Just posted this on the Supra site about my thoughts towarsd these two cars having now moved to an R33 GTR from a Supra. Thought it might be an interesting read for my felllow GTR owners…its long so settle in or if you hate Toyotas just leave now!

For background I owned a 1995 TT Auto UK spec tuned by Thor to BPU+ (HKS FMIC, APEXi SAFCii, Blitz SBC-id @ 1.3bar) making ~380bhp on Thors Hub Dyno, a claimed 420bhp at the flywheel*
I now have a 1996 R33GTR (Non V-Spec) running 478bhp at the hubs on Abbey motorsport hub Dyno, a claimed minimum 518Bhp flywheel*
* See below on Power

*Looks*
Well judge for your self:

The mkiv Supra Owners Club

For me the Supra is still the prettier car, its raw lines are still echoed in many of the current coupes on the road like the XK jags, Astons etc although admittedly these do show the signs of a few more decades of refinement and more classic tastes. Obviously once plastered with kits and wings as mine was, some of the natural beauty is lost in favour of a more aggressive look, but its still a great looking machine in any guise.
The Skyline is not pretty, in fact its probably pretty ugly, but for me that is part of the appeal. I grew up drooling over the R33 and love its muscular arches which instantly elevate it above the regular R33 GTS’s etc. I’ve had more vocal attention from yoofs and Barry’s in the GTR already than I ever got in the Sup…not sure how that makes me feel but for sure the Skyline is still known / recognised by more people.

*Build Quality*
This one isn’t even close. The Supra feels like a car worth twice as much – no rattles, no squeaks, solid feeling doors, thicker glass, better materials. In every area you can see where the Nissan engineers have had to compromise (or just ran out of budget) to make up for the weight of the ATTESSA and HICAS. On the other hand, this does emphasise the GT feel of the Sup and the more raw feel of the Skyline. I kinda like that at the moment but time will tell if it becomes wearing on longer journeys etc.

*Power*
My premise for selling the Supra was twofold – one was for more interaction with a car and the other was that the Skyline promised another 100bhp in an already up-rated N1 block with treated & forged internals. I’ll get to the feel of the cars in the handling section below. Power wise, my thoughts are still clouded. In part this is because I never really knew what the figures for the Supra should be interpreted as – a hub dyno should be an accurate ‘at the wheels’ figure but I’ve also read on here that Thor’s figures are consistently pretty close to the flywheel figures calculated from some rolling roads like SRR. Whatever the actual number, the car was very quick and was on a par with the new V8 M3 down Marham’s runway up to about 160mph. 
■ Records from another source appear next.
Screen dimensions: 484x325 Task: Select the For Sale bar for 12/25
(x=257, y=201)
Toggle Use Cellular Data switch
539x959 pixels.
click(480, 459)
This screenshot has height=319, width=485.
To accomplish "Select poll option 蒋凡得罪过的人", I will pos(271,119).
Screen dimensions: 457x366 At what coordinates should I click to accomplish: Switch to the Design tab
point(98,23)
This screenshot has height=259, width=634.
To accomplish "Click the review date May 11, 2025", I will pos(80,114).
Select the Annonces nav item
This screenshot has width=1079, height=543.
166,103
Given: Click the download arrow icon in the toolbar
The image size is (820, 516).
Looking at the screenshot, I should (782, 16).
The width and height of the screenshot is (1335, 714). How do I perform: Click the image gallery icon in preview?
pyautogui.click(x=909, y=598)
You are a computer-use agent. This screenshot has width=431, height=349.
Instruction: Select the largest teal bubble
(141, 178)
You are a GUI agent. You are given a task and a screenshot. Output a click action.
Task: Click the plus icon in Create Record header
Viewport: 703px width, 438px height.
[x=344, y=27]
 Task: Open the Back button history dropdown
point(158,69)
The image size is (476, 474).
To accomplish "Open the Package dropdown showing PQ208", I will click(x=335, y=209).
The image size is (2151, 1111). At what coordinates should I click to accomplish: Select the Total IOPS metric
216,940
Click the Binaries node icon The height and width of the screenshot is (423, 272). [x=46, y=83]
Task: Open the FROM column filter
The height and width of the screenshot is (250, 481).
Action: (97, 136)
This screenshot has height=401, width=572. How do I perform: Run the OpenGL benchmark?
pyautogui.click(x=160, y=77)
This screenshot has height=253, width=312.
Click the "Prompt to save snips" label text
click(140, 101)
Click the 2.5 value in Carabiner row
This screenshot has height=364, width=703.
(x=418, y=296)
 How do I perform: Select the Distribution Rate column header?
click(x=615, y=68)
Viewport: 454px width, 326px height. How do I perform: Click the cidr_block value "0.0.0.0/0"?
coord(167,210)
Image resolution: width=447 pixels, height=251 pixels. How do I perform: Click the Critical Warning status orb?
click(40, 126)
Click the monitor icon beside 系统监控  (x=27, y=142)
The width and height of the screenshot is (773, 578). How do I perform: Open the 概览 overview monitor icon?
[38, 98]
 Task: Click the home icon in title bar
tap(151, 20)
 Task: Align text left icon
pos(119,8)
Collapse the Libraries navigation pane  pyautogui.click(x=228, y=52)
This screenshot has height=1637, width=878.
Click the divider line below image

I was hoping the skyline would feel like it was in a different league but at the moment it doesn’t. 1st to 3rd for sure are gone in a flash, but that’s not quite 100mph and from then on I’m not convinced that the Supra would not have performed its top of 3rd gear magic high rev charge to 130mph and reeled in the advantage if there was one. I think a 500Bhp + 500Ibs/ft skyline should be noticeably quicker and so far (despite running 1.6bar) it doesn’t seem to be. I’ll be undertaking a few tests to see what the real deal is however as aerodynamics might be playing a part also.

*Sound*
For me, not much comes close to a tuned RB26 at high rpm so +1 for the Skyline here (but still think Supra’s sound awesome too!)

*Handling & feedback*
Here’s where I hoped the decision would pay off and now I have a feel for the R33, thankfully its starting to. I must point out both cars are on 19” alloys which are an inch too large for both cars in my view – changing to 18” soon. 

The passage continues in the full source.